[Stored dataset items]
BEGIN
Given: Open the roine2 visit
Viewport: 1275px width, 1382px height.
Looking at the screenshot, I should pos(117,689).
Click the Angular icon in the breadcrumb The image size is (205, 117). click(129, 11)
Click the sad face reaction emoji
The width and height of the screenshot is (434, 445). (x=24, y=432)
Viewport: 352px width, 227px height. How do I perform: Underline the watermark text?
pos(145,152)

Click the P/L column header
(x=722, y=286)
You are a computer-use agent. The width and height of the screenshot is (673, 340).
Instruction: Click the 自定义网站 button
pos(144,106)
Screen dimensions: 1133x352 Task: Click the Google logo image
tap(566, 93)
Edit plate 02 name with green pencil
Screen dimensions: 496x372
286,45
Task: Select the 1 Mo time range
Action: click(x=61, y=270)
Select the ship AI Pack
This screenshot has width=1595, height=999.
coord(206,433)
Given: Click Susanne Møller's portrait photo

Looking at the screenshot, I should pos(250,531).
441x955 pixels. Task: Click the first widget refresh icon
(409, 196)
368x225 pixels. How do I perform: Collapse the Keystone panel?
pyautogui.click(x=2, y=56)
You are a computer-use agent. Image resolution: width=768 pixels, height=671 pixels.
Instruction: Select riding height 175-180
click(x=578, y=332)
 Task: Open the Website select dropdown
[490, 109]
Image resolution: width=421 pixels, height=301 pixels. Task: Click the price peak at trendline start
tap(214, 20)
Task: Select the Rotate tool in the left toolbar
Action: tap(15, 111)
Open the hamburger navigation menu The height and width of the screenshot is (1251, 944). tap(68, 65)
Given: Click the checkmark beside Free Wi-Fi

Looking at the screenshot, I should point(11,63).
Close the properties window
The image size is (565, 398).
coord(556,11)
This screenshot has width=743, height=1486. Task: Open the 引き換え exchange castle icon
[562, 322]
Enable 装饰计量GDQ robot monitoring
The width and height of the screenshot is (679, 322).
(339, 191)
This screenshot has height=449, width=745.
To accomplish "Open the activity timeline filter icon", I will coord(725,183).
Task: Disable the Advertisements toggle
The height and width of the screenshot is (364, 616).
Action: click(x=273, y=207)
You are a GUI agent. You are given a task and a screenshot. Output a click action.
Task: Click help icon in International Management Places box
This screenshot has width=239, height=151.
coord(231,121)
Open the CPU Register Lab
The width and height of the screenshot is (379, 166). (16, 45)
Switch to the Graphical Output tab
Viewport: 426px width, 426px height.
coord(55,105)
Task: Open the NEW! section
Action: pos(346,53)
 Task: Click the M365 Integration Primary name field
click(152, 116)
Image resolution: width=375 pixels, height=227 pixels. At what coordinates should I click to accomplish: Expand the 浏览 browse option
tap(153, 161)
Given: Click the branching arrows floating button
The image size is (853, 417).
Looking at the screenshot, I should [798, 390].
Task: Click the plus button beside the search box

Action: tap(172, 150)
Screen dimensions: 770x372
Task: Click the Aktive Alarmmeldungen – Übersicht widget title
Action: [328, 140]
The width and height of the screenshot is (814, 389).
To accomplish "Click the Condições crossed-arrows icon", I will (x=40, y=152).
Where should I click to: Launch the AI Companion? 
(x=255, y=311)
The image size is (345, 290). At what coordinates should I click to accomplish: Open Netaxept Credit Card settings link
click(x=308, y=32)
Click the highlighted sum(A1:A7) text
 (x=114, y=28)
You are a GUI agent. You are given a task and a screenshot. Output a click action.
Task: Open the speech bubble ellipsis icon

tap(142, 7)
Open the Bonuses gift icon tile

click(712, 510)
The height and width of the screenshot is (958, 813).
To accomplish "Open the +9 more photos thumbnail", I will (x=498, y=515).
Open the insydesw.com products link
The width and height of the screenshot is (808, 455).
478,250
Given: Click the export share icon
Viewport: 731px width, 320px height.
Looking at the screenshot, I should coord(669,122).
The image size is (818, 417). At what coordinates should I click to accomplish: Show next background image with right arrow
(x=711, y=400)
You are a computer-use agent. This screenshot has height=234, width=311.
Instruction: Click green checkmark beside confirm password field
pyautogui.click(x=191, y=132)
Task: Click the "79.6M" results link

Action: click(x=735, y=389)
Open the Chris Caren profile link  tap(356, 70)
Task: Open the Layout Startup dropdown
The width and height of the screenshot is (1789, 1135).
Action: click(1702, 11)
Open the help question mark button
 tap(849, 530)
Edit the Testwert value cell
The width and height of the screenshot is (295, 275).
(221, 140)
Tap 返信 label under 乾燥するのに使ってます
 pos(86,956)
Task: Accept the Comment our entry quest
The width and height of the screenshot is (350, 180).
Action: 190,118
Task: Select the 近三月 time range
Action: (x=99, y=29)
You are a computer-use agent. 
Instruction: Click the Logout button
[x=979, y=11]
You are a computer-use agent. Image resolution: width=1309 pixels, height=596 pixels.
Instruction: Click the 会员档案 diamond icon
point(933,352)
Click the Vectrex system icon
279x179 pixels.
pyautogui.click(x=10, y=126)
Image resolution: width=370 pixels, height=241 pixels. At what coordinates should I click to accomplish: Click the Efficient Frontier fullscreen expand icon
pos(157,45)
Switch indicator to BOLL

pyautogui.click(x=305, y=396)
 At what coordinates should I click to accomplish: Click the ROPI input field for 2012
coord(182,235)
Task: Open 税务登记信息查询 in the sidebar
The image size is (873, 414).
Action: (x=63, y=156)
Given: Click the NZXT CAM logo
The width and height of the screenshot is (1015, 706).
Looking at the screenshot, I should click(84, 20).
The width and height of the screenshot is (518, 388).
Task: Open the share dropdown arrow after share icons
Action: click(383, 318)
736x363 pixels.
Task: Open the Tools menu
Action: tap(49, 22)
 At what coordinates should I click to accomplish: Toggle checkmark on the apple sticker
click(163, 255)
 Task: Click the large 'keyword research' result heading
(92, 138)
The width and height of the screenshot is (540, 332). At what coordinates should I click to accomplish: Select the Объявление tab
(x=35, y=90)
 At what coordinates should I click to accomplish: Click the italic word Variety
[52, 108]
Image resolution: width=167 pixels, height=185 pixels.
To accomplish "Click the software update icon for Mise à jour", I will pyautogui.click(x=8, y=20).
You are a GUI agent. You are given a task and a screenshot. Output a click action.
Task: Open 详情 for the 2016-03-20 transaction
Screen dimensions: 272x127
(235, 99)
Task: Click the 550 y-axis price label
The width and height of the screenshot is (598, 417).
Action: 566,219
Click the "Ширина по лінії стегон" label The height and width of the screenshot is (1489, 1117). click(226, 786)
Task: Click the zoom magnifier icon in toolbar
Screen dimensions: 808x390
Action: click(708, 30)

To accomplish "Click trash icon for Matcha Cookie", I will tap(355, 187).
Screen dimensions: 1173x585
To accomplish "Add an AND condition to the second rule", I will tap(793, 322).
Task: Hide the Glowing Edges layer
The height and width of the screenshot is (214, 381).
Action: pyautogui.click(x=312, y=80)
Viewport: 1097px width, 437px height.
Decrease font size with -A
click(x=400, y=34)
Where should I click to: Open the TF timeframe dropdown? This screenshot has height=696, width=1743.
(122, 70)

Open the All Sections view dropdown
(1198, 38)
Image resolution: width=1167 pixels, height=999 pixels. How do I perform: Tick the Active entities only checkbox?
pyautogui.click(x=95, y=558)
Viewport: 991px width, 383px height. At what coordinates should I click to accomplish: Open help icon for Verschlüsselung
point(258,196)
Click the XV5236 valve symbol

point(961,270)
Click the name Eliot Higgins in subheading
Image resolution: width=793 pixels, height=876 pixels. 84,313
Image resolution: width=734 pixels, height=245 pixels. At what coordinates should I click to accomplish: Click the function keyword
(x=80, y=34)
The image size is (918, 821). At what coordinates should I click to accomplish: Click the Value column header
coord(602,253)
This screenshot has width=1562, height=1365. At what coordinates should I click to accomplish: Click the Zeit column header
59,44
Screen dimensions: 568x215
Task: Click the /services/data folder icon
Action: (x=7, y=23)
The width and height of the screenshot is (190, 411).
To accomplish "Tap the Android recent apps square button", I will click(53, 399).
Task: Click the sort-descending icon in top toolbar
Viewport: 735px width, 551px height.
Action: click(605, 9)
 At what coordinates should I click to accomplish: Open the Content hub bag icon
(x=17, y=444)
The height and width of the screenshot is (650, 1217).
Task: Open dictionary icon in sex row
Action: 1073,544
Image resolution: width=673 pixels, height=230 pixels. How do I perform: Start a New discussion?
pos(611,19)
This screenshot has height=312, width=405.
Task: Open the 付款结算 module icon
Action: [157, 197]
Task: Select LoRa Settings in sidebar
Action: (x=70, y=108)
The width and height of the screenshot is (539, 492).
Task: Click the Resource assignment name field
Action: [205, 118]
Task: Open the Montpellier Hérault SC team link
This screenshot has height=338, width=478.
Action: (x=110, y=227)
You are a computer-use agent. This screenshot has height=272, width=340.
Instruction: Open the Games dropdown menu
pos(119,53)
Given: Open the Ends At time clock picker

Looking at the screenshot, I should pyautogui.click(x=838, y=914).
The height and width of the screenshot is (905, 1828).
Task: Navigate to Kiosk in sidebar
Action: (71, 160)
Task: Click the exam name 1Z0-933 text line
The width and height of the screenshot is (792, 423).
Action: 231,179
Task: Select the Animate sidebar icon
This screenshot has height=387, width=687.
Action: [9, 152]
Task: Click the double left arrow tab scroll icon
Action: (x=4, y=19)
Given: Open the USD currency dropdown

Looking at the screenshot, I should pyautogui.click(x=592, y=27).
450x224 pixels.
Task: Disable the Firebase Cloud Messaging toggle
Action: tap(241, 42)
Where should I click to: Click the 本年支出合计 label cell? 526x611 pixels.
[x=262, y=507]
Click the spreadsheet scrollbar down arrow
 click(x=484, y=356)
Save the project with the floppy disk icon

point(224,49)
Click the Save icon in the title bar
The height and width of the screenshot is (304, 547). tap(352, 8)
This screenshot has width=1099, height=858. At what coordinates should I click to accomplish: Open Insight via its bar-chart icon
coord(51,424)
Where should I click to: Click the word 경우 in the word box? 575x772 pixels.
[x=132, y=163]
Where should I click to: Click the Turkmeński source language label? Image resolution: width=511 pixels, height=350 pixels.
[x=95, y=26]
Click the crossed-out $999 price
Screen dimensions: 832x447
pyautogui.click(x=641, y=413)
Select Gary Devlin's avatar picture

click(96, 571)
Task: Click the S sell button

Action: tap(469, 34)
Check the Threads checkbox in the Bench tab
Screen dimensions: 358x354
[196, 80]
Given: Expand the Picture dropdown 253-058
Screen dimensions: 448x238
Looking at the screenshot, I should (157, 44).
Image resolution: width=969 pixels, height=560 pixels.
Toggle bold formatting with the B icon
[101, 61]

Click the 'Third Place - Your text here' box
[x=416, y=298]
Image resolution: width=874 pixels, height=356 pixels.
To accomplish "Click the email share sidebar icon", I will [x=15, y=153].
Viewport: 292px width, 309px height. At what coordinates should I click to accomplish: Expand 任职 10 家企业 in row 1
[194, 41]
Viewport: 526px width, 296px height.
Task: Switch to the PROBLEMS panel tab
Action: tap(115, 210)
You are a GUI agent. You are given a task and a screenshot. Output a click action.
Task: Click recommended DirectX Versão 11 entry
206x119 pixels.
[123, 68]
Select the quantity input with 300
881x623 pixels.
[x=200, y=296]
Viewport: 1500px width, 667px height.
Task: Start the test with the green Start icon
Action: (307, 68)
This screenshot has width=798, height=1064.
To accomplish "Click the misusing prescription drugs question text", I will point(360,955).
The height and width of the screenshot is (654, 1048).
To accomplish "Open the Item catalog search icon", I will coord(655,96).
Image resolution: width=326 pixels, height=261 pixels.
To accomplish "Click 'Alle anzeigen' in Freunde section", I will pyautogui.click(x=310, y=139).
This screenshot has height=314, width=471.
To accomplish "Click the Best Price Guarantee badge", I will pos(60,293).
END
Copy every line of the data where "agent" is found.

• [TASK RESULT]:
You are a computer-use agent. The width and height of the screenshot is (673, 340).
You are a computer-use agent. Image resolution: width=768 pixels, height=671 pixels.
You are a GUI agent. You are given a task and a screenshot. Output a click action.
You are a GUI agent. You are given a task and a screenshot. Output a click action.
You are a computer-use agent. This screenshot has height=234, width=311.
You are a computer-use agent. 
You are a computer-use agent. Image resolution: width=1309 pixels, height=596 pixels.
You are a GUI agent. You are given a task and a screenshot. Output a click action.
You are a computer-use agent. This screenshot has height=272, width=340.
You are a GUI agent. You are given a task and a screenshot. Output a click action.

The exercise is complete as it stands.